▶ **The data**
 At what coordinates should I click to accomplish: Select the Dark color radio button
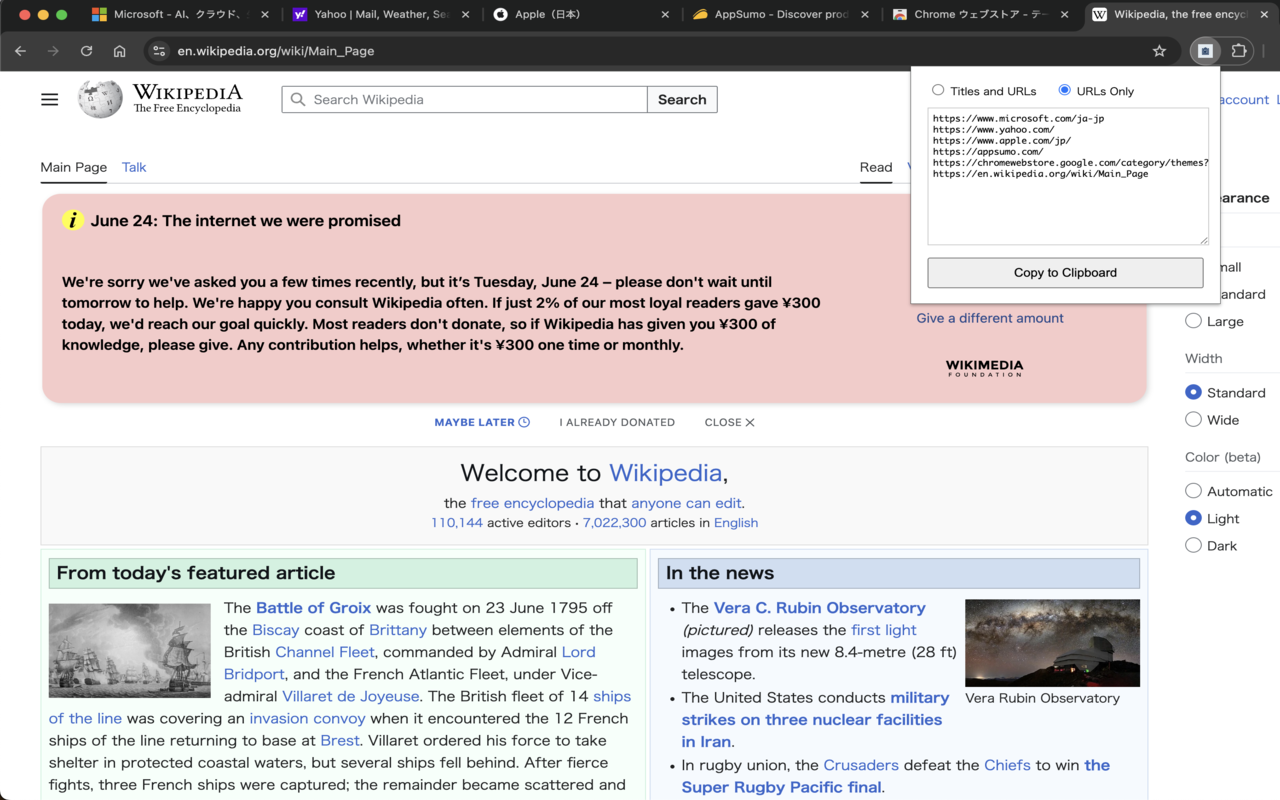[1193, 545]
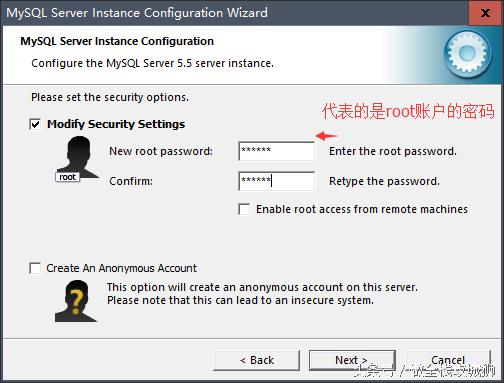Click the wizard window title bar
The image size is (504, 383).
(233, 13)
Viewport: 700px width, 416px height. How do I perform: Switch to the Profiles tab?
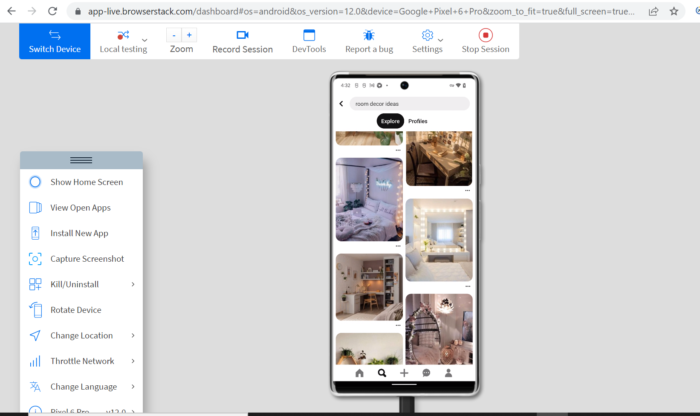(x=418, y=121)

▶ **Task to complete**
Write out again, exactly, each line from the one containing "Viewport: 700px width, 416px" through the last line of the entries, and omit every picture.

▶ **Solution for this task**
Viewport: 700px width, 416px height. How do I perform: Switch to the Profiles tab?
(x=418, y=121)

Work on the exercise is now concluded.